== Segment start ==

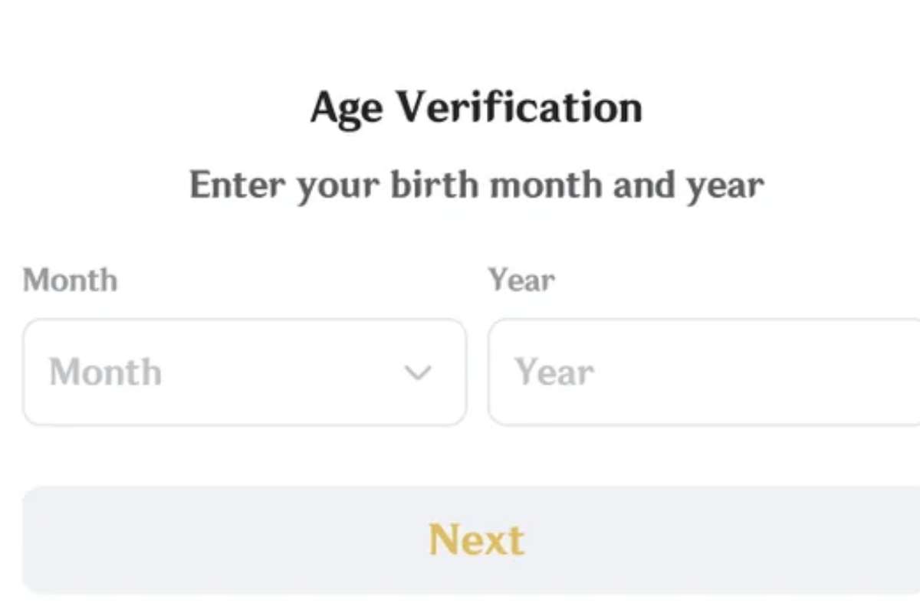920x613 pixels.
Task: Click the right portion of Year field
Action: [x=843, y=372]
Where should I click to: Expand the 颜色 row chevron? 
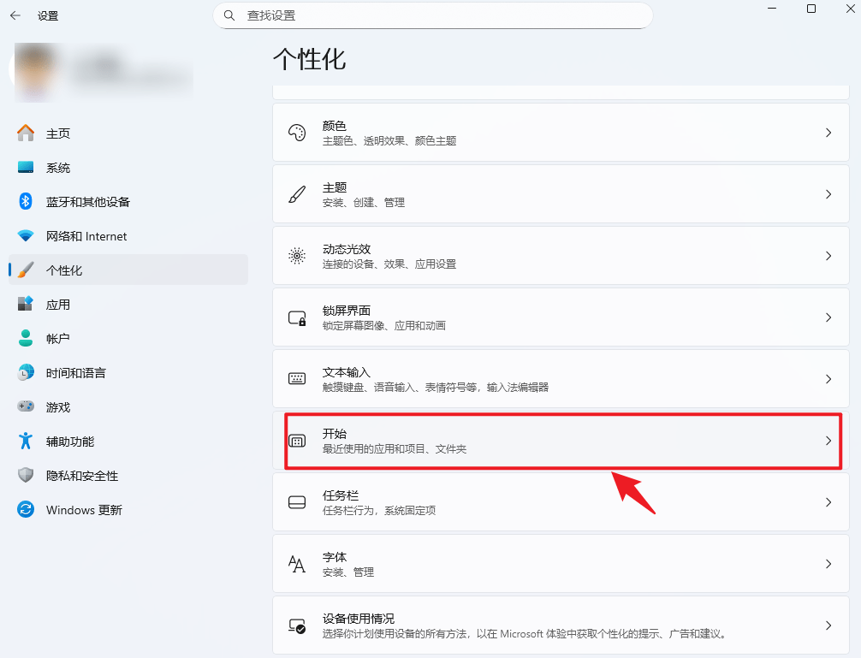[828, 133]
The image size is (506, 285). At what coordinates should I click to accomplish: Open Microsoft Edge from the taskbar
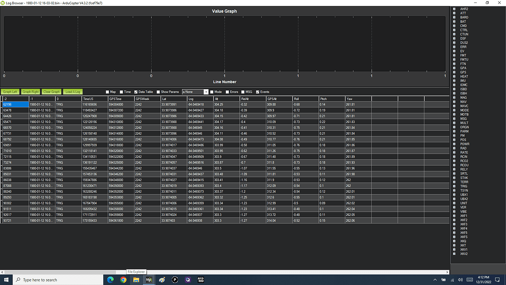click(110, 280)
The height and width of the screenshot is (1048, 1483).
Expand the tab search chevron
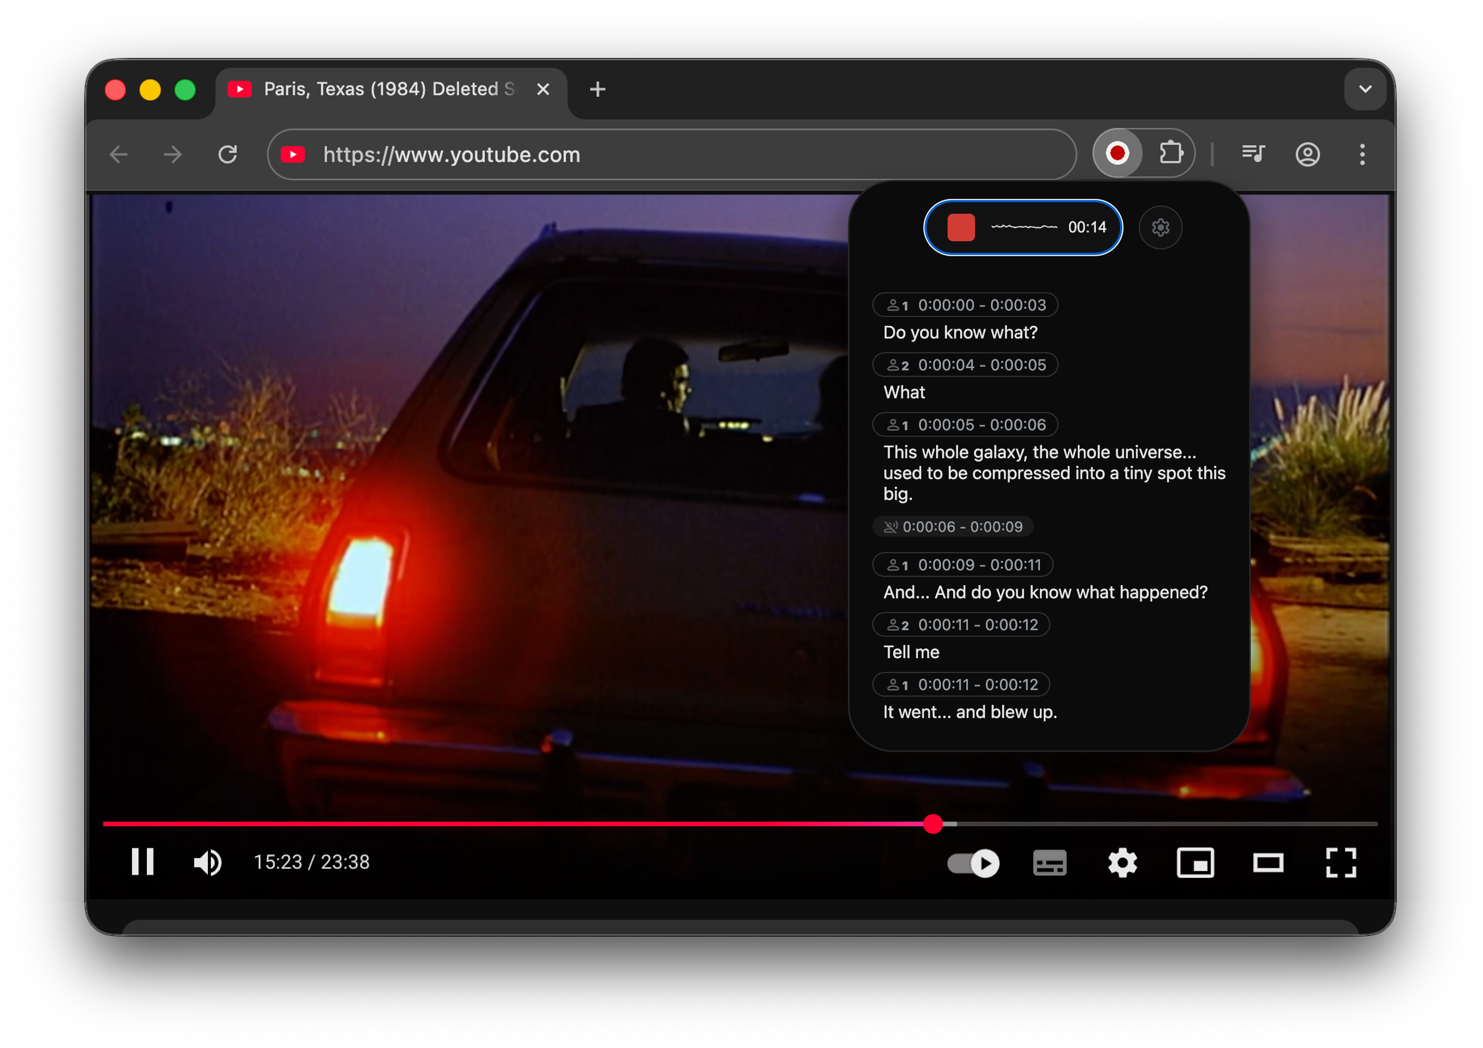(1365, 89)
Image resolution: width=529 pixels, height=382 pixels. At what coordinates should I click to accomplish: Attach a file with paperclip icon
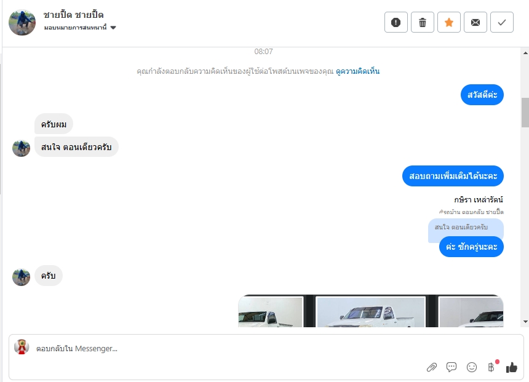click(431, 367)
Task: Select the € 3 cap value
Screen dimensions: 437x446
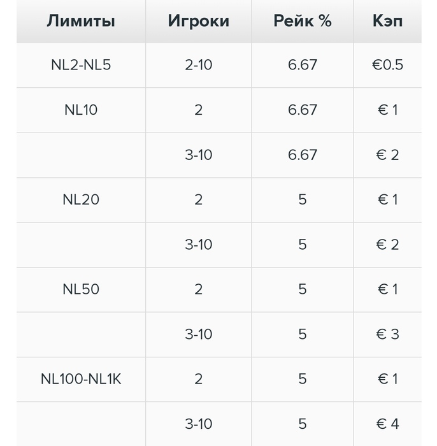Action: pos(387,335)
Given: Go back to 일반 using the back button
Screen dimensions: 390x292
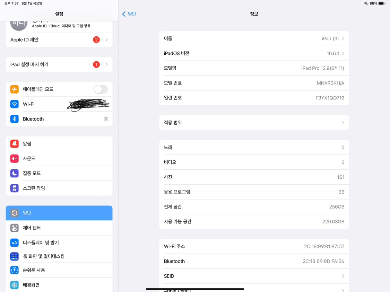Looking at the screenshot, I should (x=129, y=14).
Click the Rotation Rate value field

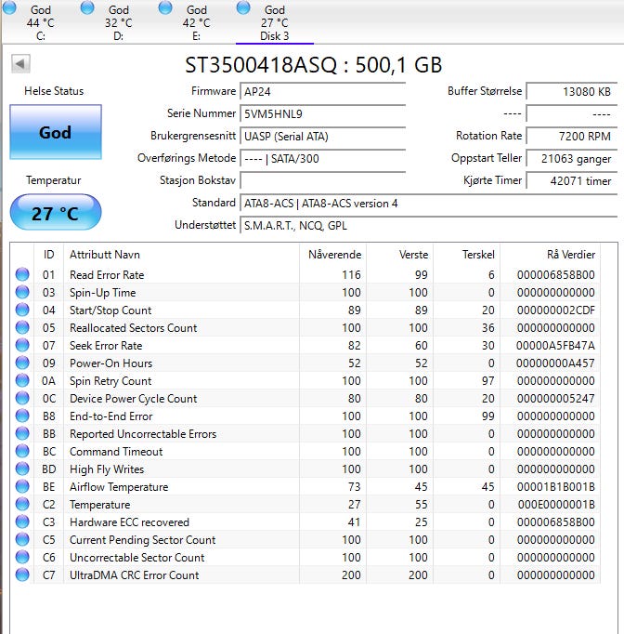[568, 136]
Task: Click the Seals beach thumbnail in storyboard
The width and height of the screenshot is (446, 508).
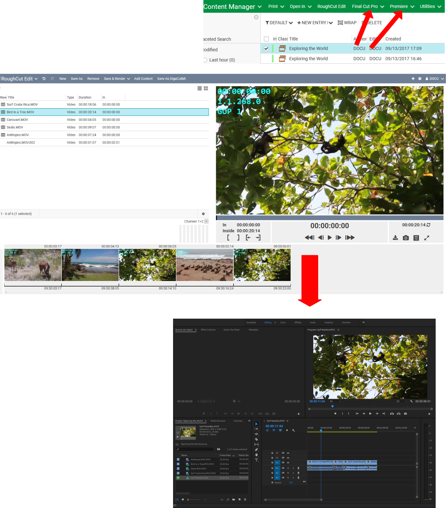Action: click(x=205, y=265)
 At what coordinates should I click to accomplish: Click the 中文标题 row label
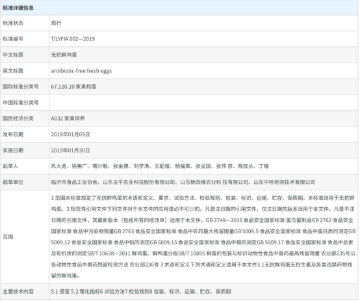coord(13,55)
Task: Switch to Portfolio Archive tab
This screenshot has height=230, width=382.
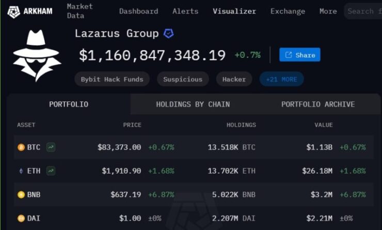Action: click(318, 104)
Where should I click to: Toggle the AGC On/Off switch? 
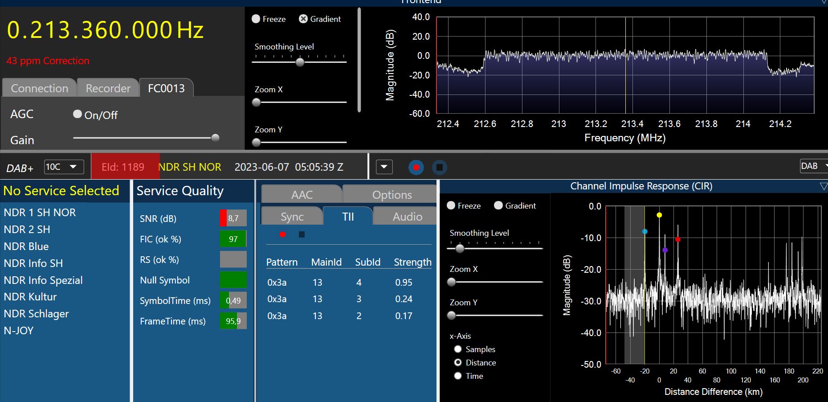coord(77,115)
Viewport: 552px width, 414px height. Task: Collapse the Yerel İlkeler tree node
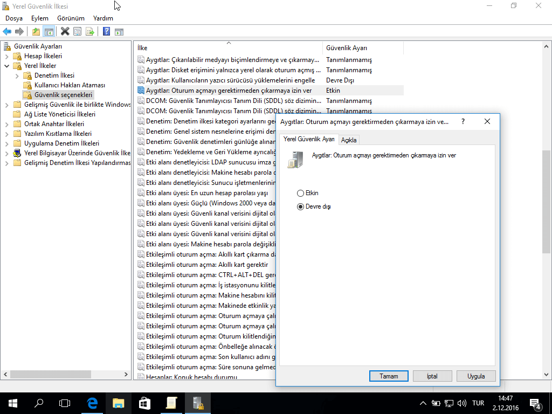coord(6,66)
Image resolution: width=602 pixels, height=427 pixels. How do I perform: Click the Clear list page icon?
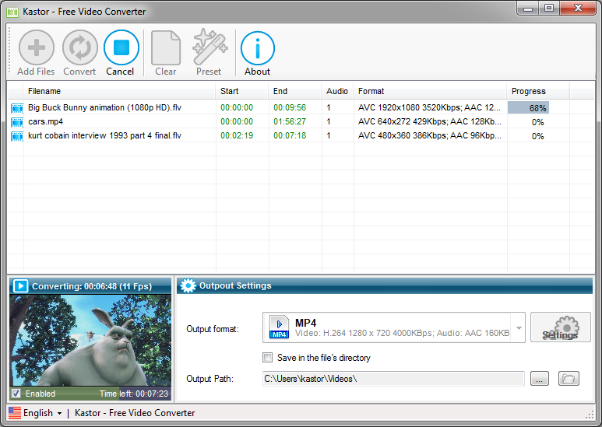pos(166,48)
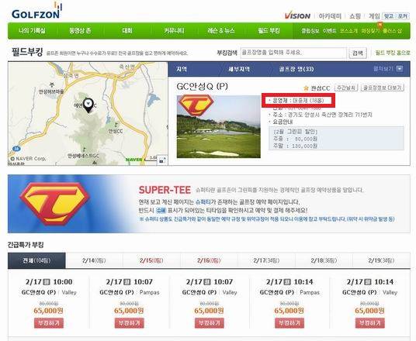
Task: Open the 필드 부킹 menu item
Action: (269, 31)
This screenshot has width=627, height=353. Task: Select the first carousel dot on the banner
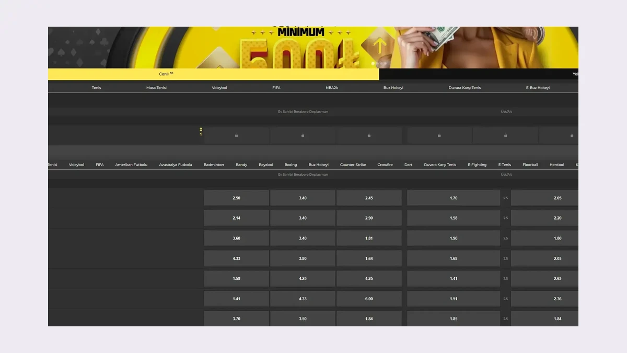pyautogui.click(x=373, y=63)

== Segment end ==

## [TASK OBJECTIVE]
Skip all pictures. Copy exactly the lines from the one containing "Viewport: 552px width, 414px" through the end of the records, both ends included.

## [EXERCISE SOLUTION]
Viewport: 552px width, 414px height. Task: Collapse the Yerel İlkeler tree node
coord(6,66)
Image resolution: width=602 pixels, height=427 pixels. How do I perform: Click the Clear list page icon?
pos(166,48)
Task: Open the 필드 부킹 menu item
Action: (269, 31)
This screenshot has width=627, height=353. Task: Select the first carousel dot on the banner
pyautogui.click(x=373, y=63)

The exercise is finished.